Two commitments framed the work: design for users who require advanced functionality rather than casual hobbyists, and guard the software’s capacity for future enhancement: in features and platform compatibility, so the design accommodates evolving user needs and technological advancement.

Process

A week run on Kanban

To monitor progression I ran the project on the Kanban agile methodology, a fluid, adaptable workflow for a compressed timeline. Within the week, the design thinking process still encompassed a full series of interviews, research, user studies, evaluations, and A/B testing: user-centric and data-informed, with iterative improvements and strategic decision-making to the last day.

Kanban User interviews Desk research Persona Empathy map A/B testing
Kanban board with To Do, In Progress, and Completed columns tracking research and design tasks
The week’s Kanban: research, persona, empathy map, and evaluation moving across the board.
Research

Five interviews, one literature

Constrained by time, I conducted five user interviews, and engineered around the limitation: a question guide of open-ended questions enabled semi-structured interviews, conducted via video call under pandemic conditions, each recorded with explicit participant consent strictly for research purposes. Ethics aren’t a luxury feature of fast research.

Desk research anchored the interviews in the CAD usability literature: working on three-dimensional layouts through a two-dimensional screen is one of the classic interface problems in engineering tools.
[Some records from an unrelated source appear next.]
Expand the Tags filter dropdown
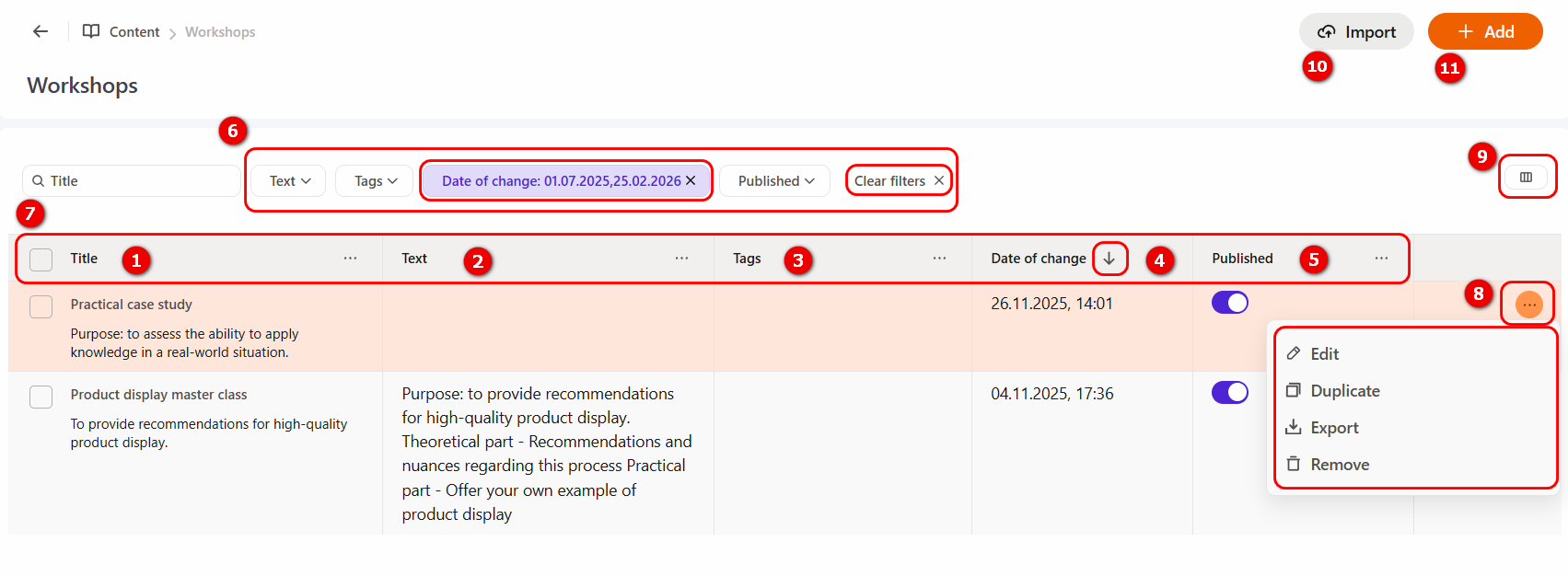This screenshot has width=1568, height=576. (376, 181)
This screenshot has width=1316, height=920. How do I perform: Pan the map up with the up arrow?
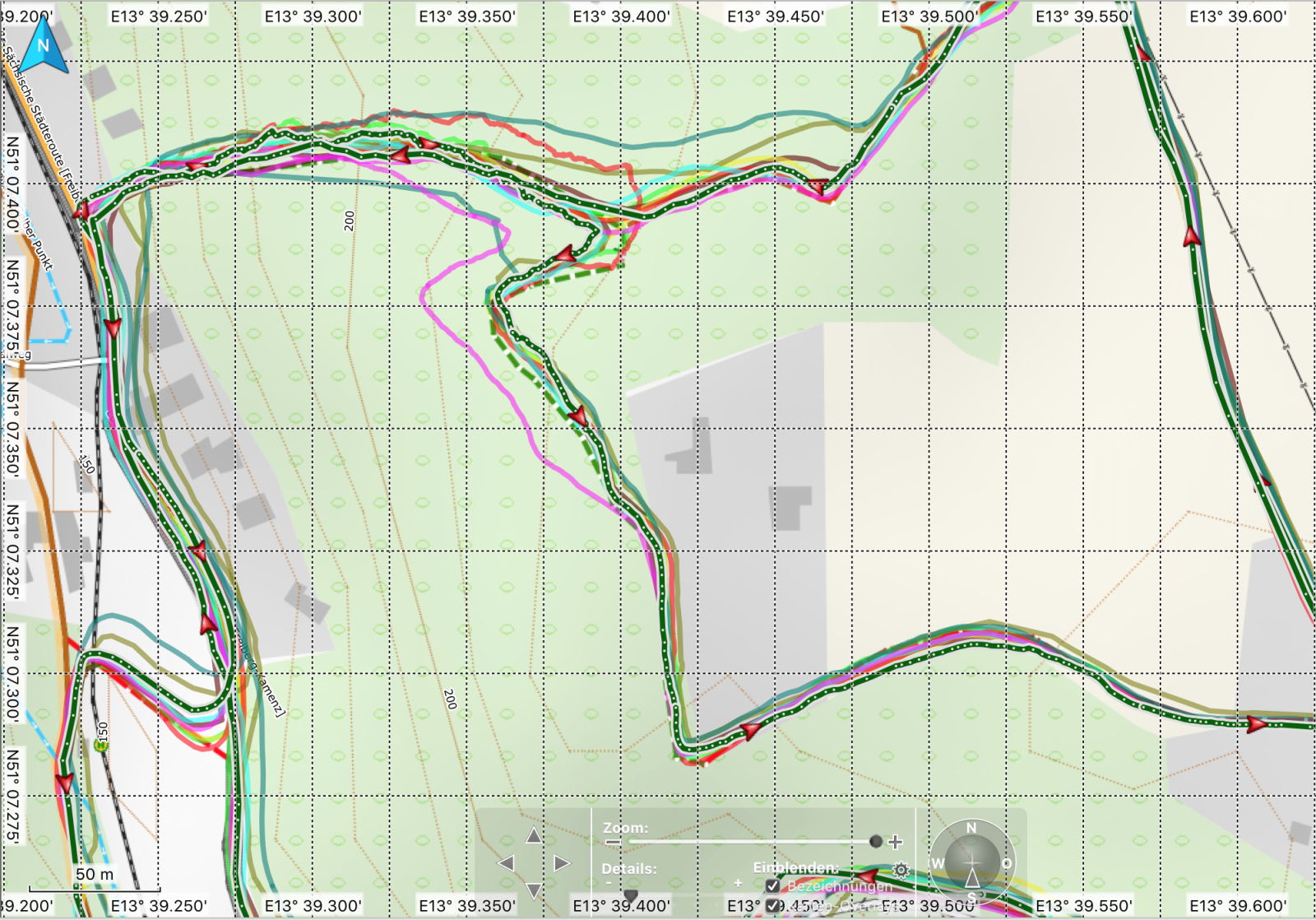click(x=534, y=836)
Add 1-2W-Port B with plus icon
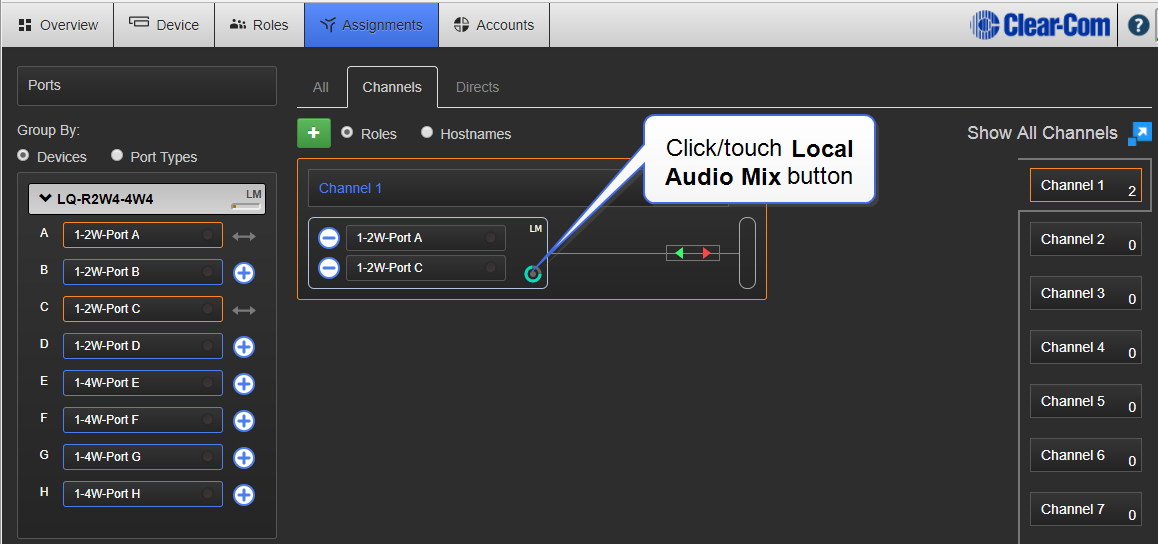 [x=244, y=272]
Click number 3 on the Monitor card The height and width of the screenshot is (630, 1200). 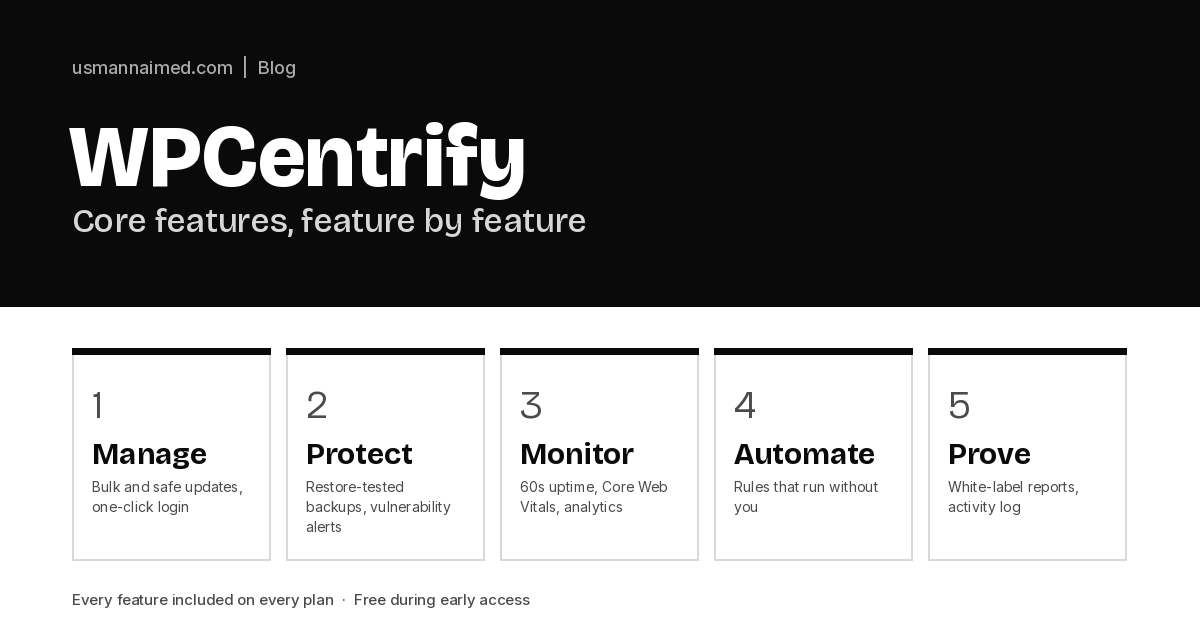pyautogui.click(x=531, y=406)
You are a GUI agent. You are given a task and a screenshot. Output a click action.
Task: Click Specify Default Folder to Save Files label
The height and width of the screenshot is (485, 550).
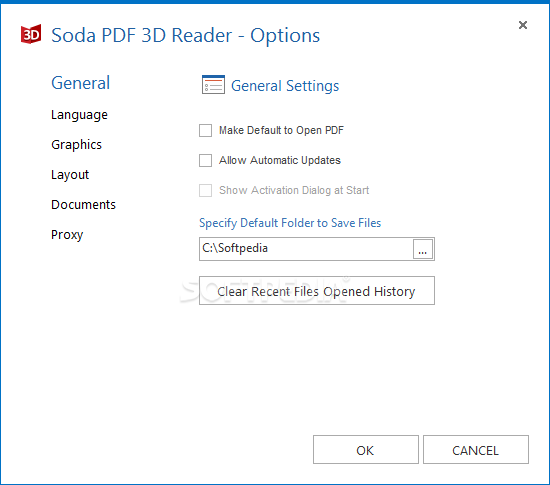290,223
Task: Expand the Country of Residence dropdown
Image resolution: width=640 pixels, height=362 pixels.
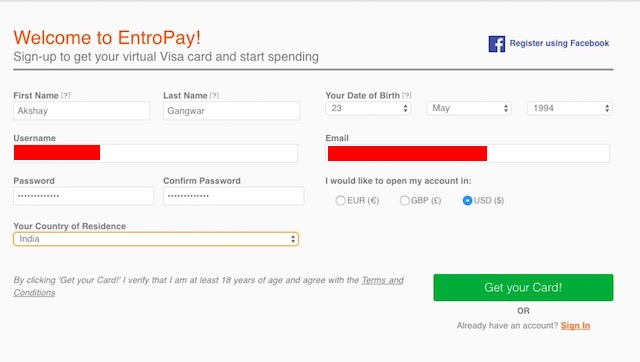Action: click(x=156, y=239)
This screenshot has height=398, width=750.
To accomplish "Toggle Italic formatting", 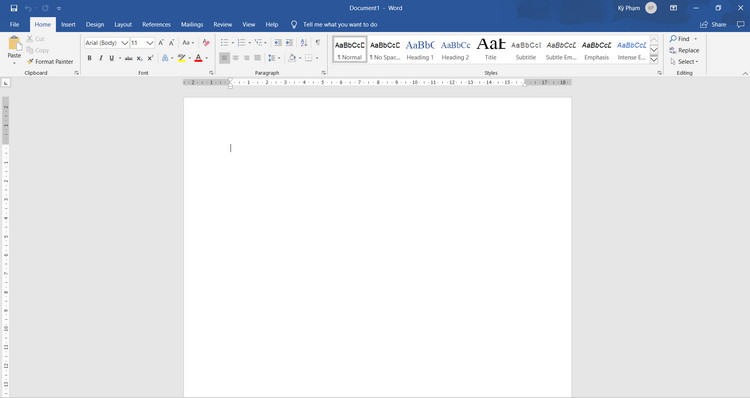I will [100, 58].
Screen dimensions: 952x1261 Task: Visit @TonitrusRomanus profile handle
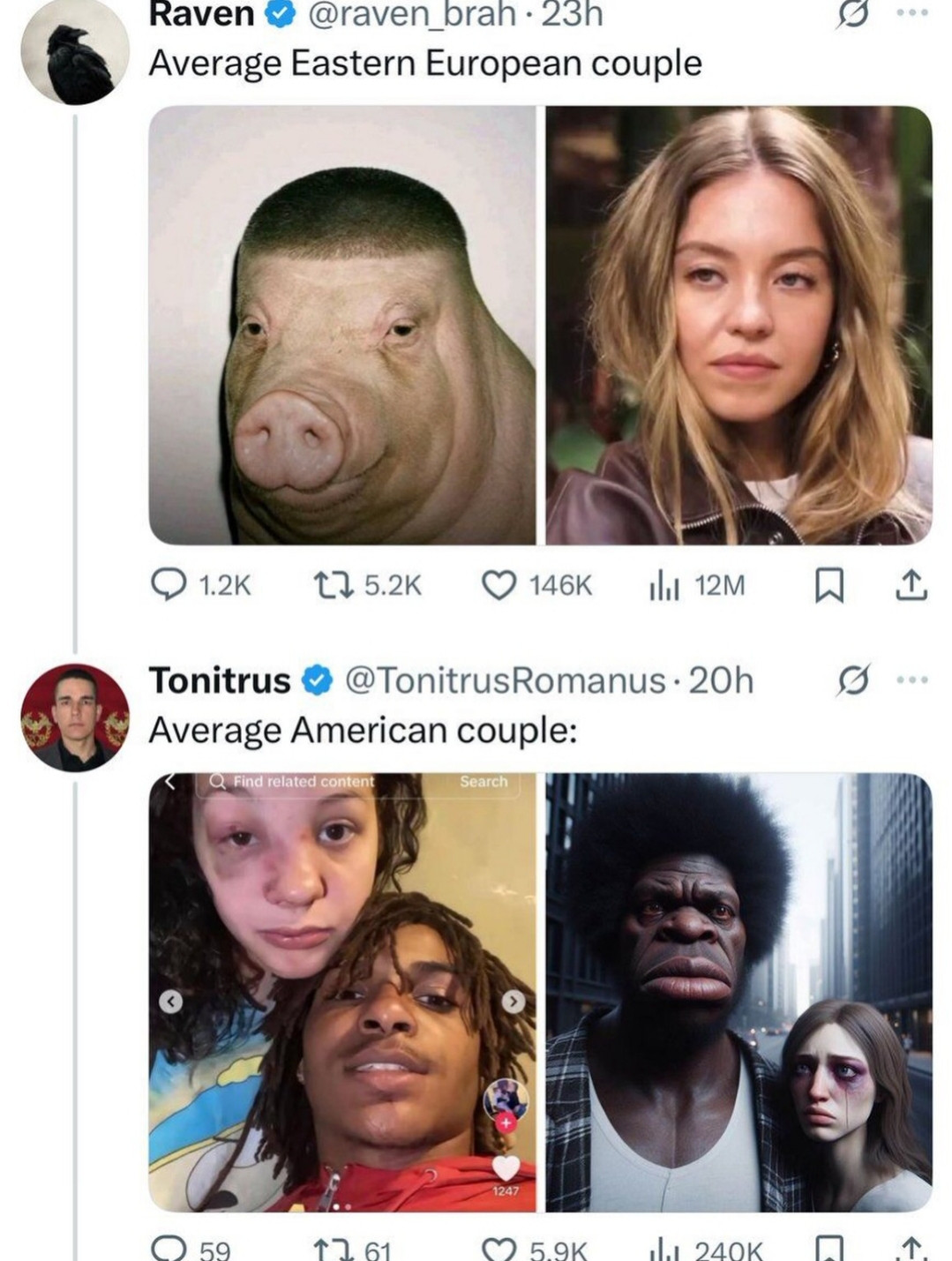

Following Lee et al., the top CAD UI issues range across dialog boxes, drawings and reports, modeling, domain terminology, view and navigation, menus and toolbars, and their three families of principles (general system design, 3D-parametric-specific, and user support) later structured my evaluation. Notably, Nielsen Norman Group’s ten heuristics serve simple desktop and mobile software well, but do not stretch to the interface of a sophisticated 3D system.

Pie chart of reported CAD interface issues: Modeling 26%, Dialog box 25%, Terminology 17%, Help 8%, Drawing and report 8%, Menu items 5%, Toolbar 5%, Others 4%, View and navigation 2%
Where CAD interfaces fail users, from the literature: modeling, dialog boxes, and terminology lead the complaints.
Persona

Meet Fabian

The research converged on one person: Fabian, 35, a mechatronics engineer in Köln who makes at a local hackerspace one day a week. He moves between Inventor, SolidWorks, SketchUp, and Fusion, picks up new skills from YouTube, and loses time hunting through crowded menus for the one tool he needs. His goals, behaviours, pain points, and motivations kept the design honest: built for a capable professional with very little time to waste.

Persona sheet for Fabian, a 35-year-old mechatronics engineer in Köln: bio, behaviour, goals, pain points, personality, and motivation
The persona: Fabian, the capable, time-poor maker the interface is built for.
Four-quadrant empathy map: says, thinks, feels, does, built around the engineer persona
The empathy map: says, thinks, feels, does, summarizing the persona and qualitative data.
Design

From persona to viewport

The interviews produced an engineer persona and an empathy map split into its four quadrants, a glimpse into who the user is as a whole, keeping the design user-centered rather than feature-centered. The interface that followed is guided by fundamental design principles: an expansive modeling viewport at the center, a consistent tool rail, parameter controls beside the model tree, and terminology that matches the engineer’s domain rather than the developer’s.

The design was then evaluated against the same principles the literature provided, closing the loop between desk research and the finished screens.

The default 3D modeling workspace: viewport, tool rail, and parameter panel
The default workspace, model centered in the viewport.
The same workspace with the projects rail expanded on the left, showing project thumbnails and import or export controls
The projects rail expanded: switch files, import, and export without leaving the canvas.
One week is not enough time to skip the research. It’s exactly why the research had to be sharper.